● **Work item**
Without including any images, please transcribe all the lines below exactly.

● **Material supplied**
★ ★ ★ ★ ★ ★ ★

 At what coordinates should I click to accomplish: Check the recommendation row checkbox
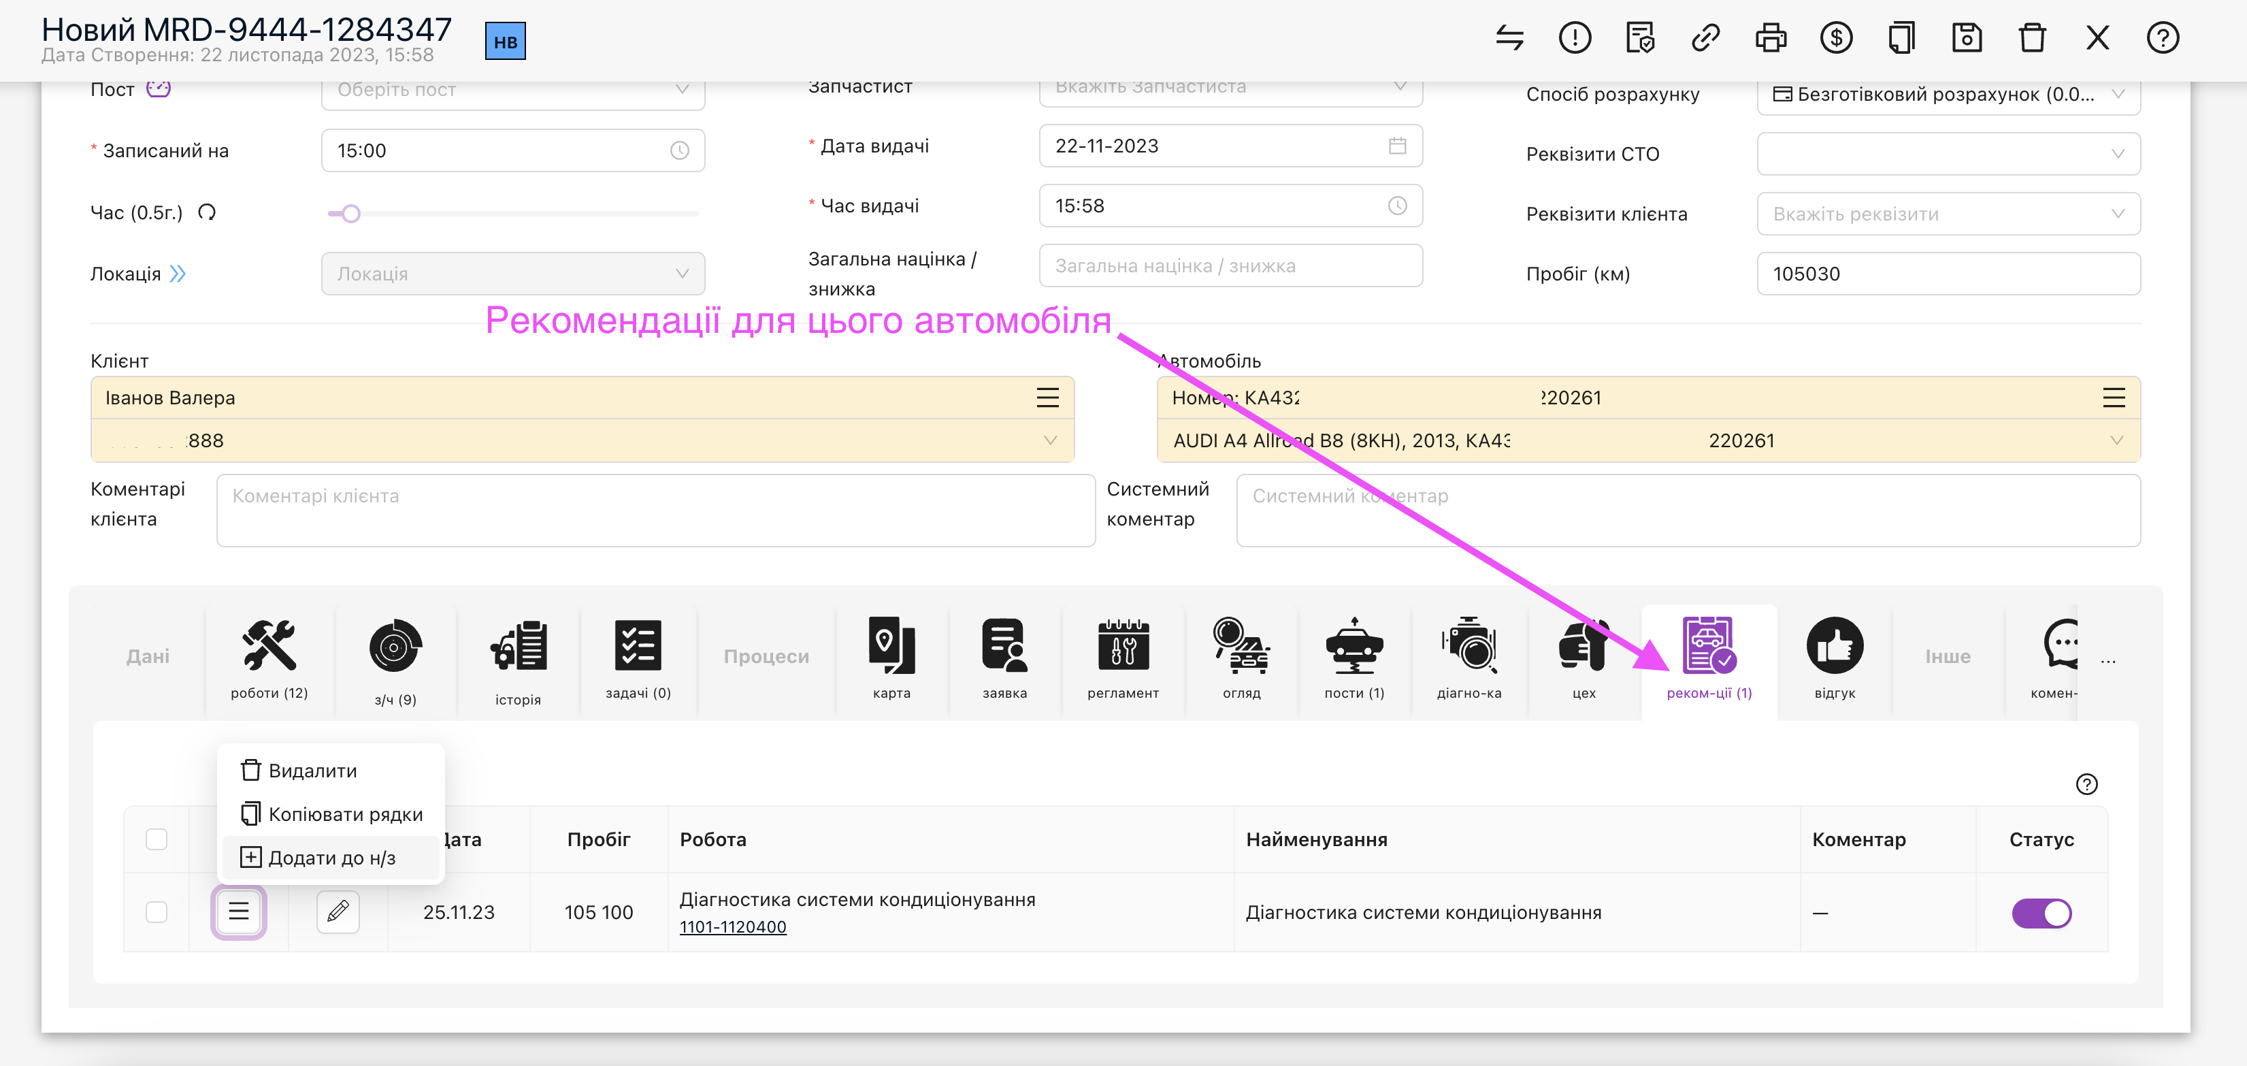[157, 912]
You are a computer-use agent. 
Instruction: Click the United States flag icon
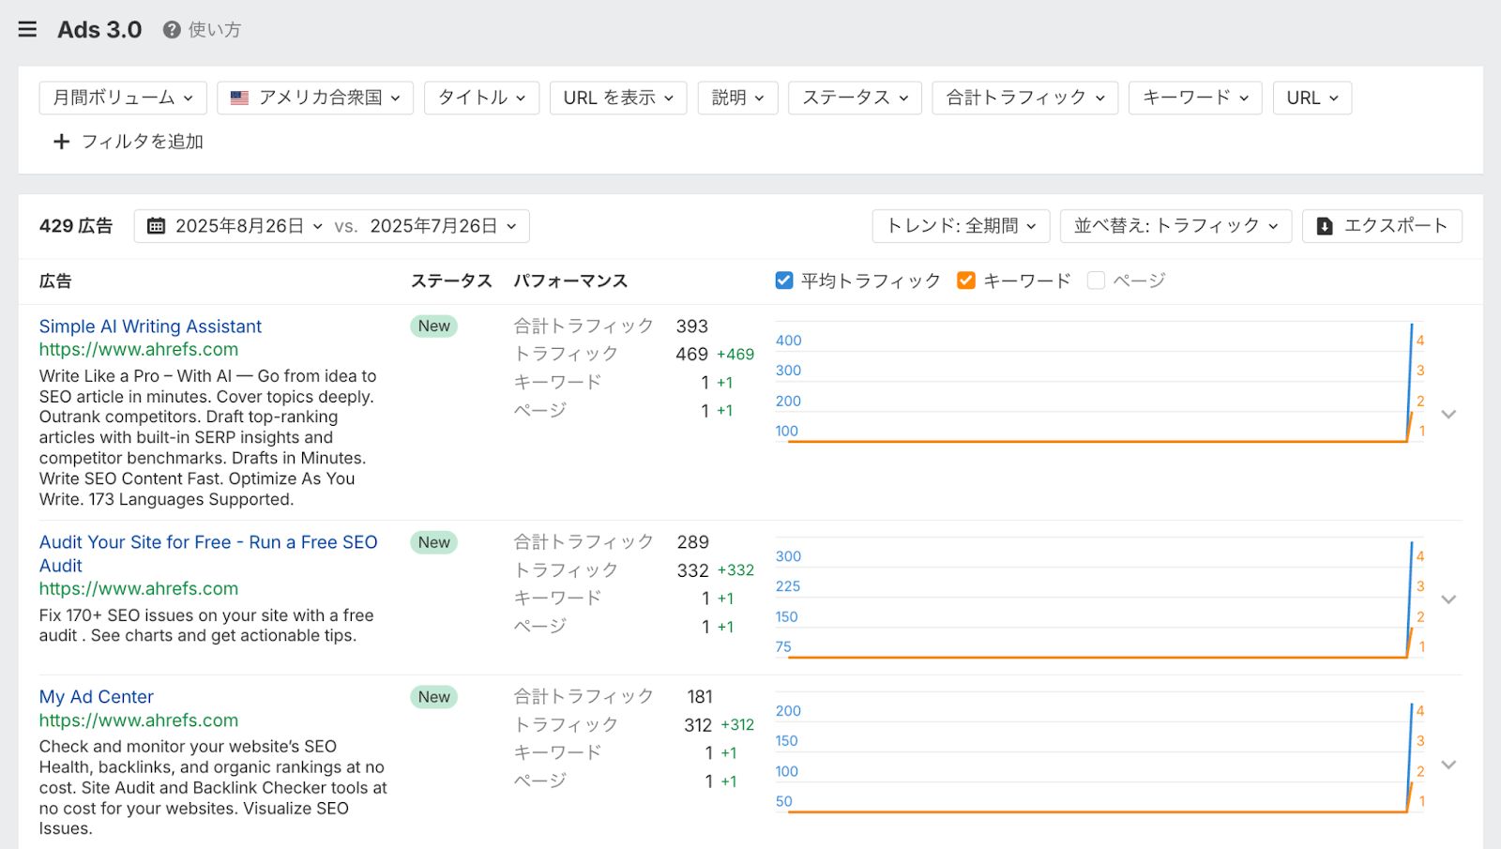point(239,98)
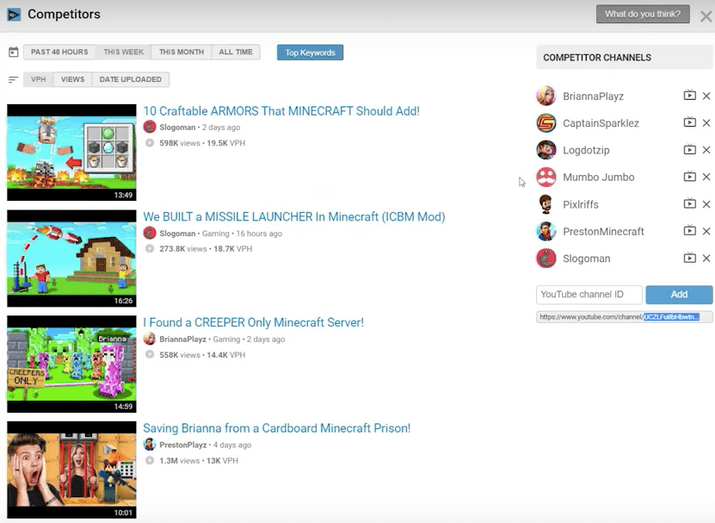Viewport: 715px width, 523px height.
Task: Open the Top Keywords button
Action: (310, 53)
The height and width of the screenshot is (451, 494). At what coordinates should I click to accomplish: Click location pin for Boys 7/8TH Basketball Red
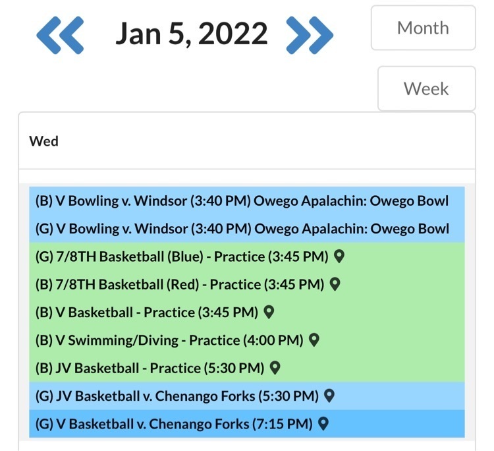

★ ★ ★ ★ ★ ★ ★

● **Your solution**
 At what coordinates should I click to accomplish: Check the recommendation row checkbox
[157, 912]
You are a computer-use agent. 
Instruction: Click the United States flag icon
point(239,98)
Viewport: 715px width, 523px height.
Task: Open the Top Keywords button
Action: (310, 53)
The height and width of the screenshot is (451, 494). At what coordinates should I click to accomplish: Click location pin for Boys 7/8TH Basketball Red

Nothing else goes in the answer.